Earlier this week the courthouse's law library was flooded and part of the ceiling collapsed after a drainage issue. Staff noticed the flooding Monday morning.
However, that's just a small sliver of the bigger problem plaguing the more than 100-year-old building.
On Thursday, buckets remained in the courthouse library.
Water marks and parts of the ceiling missing. For a place supposed to represent law and order, it's pretty obvious there's a problem.
"I'm concerned," said Mississippi County Judge Terri Brassfield. She said the issues plaguing the historical courthouse have been a long time coming.
Her main concern is a third-floor courtroom where, on any given day when court is in session, the place is packed.
"Our outside walls are now our interior walls because our interior walls are falling daily, in chunks. So we have exposed exterior wall, that has now become our interior wall."
The most recent problem was a drainage issue. Brassfield said without replacing the building's roof, they will continue to have interior wall damage.
Fixing that is not cheap. It could cost anywhere from $250,000 to $300,000.
"And that quote was from about four years ago, five years ago. It may be a little bit more than that now," explained the judge.

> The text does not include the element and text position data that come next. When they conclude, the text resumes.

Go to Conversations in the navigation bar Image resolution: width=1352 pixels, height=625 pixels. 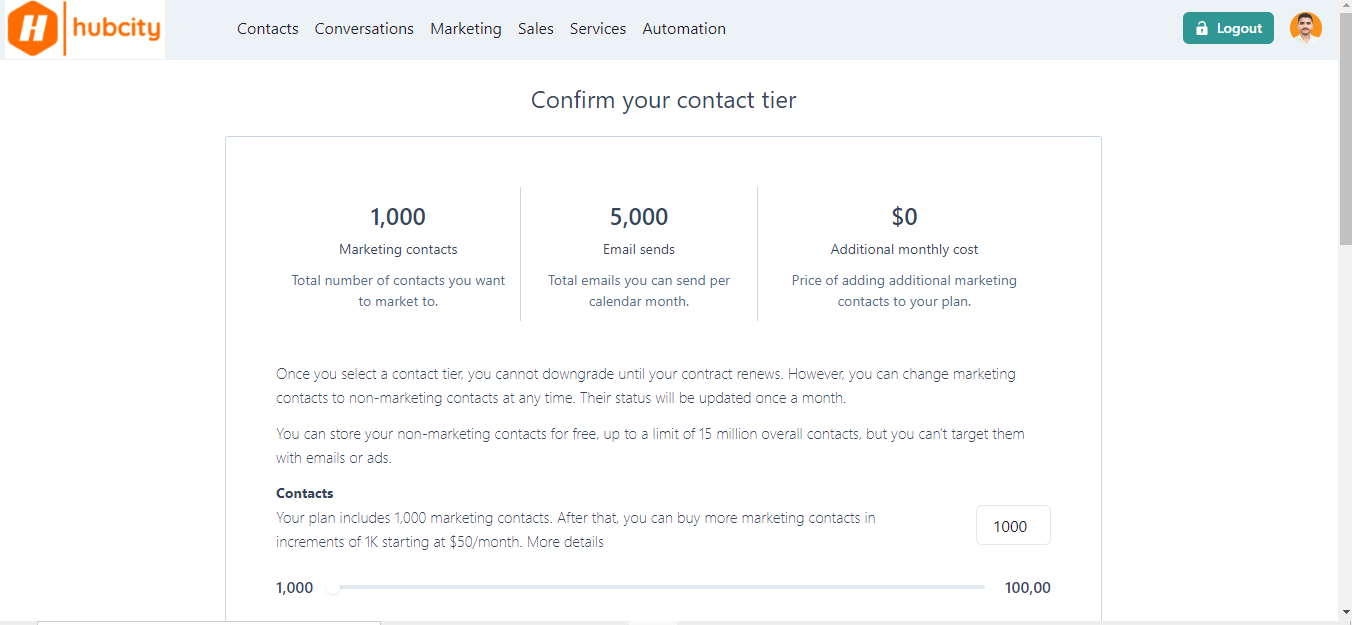click(364, 29)
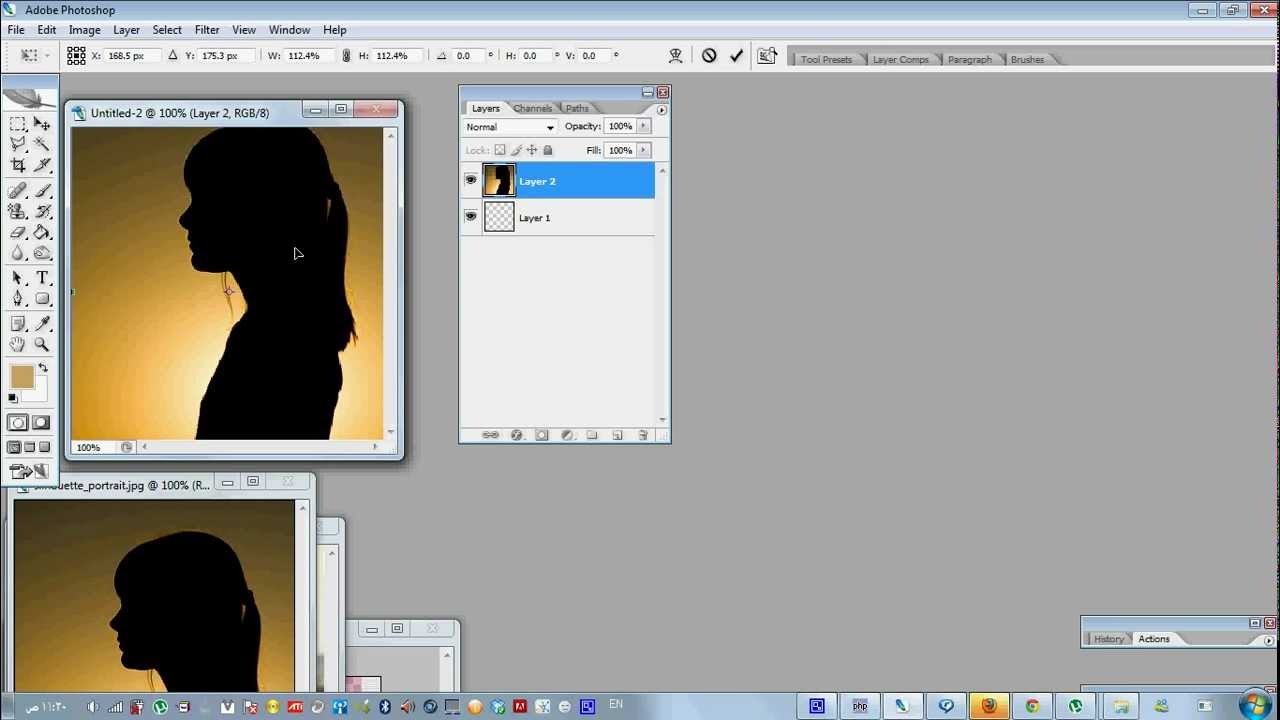Open the Filter menu
Screen dimensions: 1280x720
point(207,30)
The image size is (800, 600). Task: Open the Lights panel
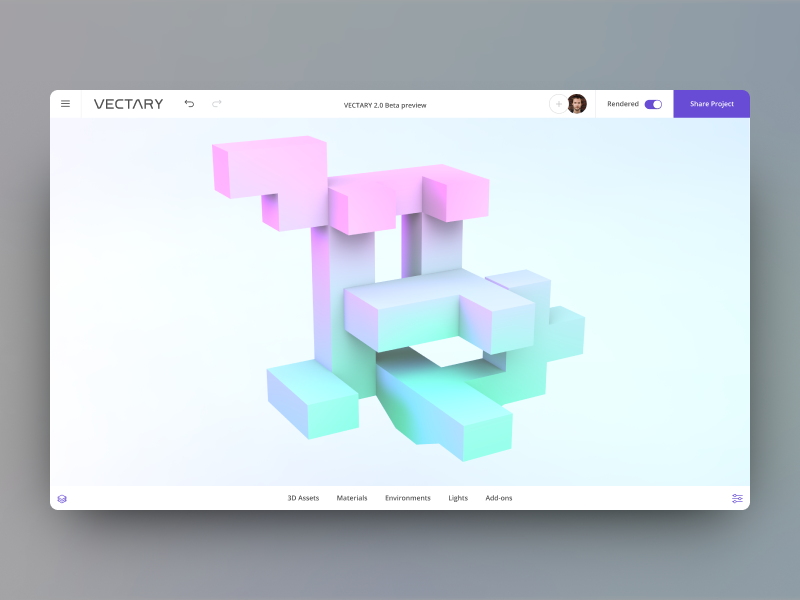coord(458,497)
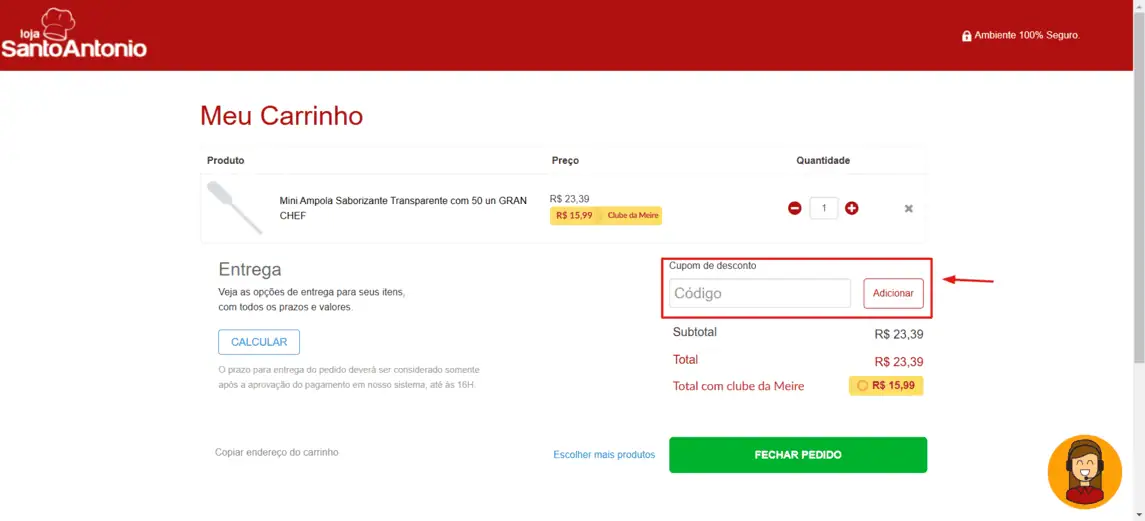
Task: Open the Escolher mais produtos link
Action: [x=604, y=455]
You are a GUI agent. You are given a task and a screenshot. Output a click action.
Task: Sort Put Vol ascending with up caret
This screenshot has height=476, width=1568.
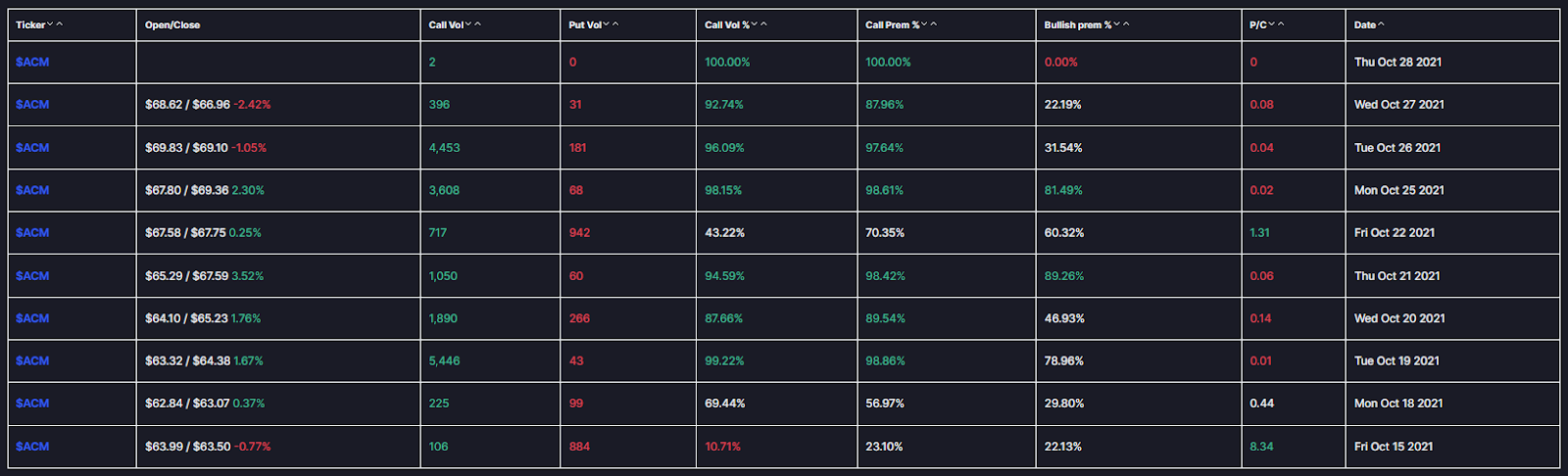pyautogui.click(x=615, y=24)
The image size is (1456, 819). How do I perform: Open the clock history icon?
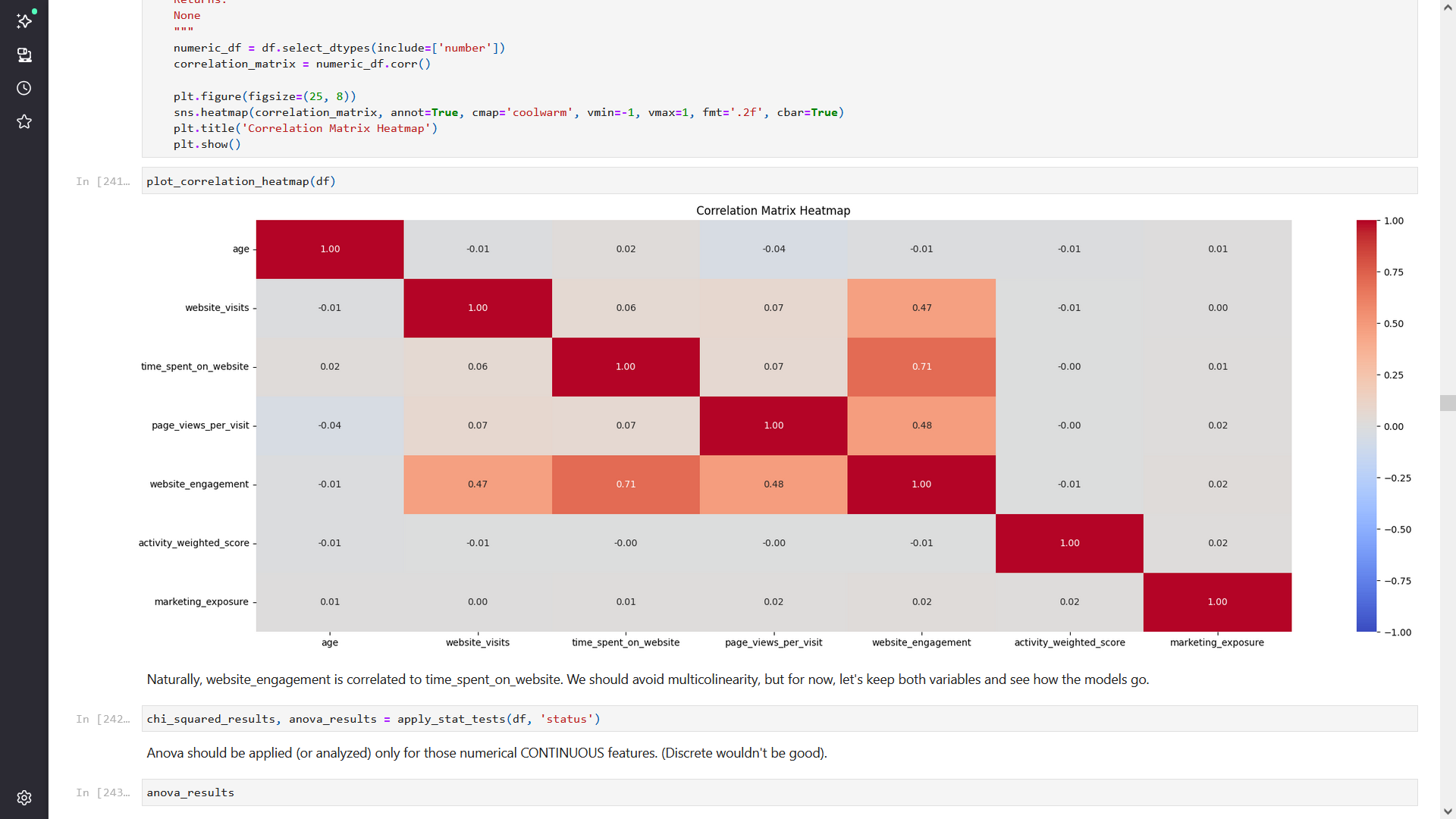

Over the years problems that have come up have been patched — essentially fixed with a Band-Aid — but Brassfield says the building is past that.
She said serious help is needed to not only protect the public who uses the building and others who are there every day.
"We have wonderful employees and every day they come we are putting them in danger of something happening because we have walls that are deteriorating, we have ceilings that are deteriorating, we have a roof that's deteriorating. It's just time to get something done."
Brassfield said they're also outgrowing the historic building. What will happen next is to be determined. Leaders are meeting to decide the best fix.
If the decision is reached to build a new courthouse that would require a public vote.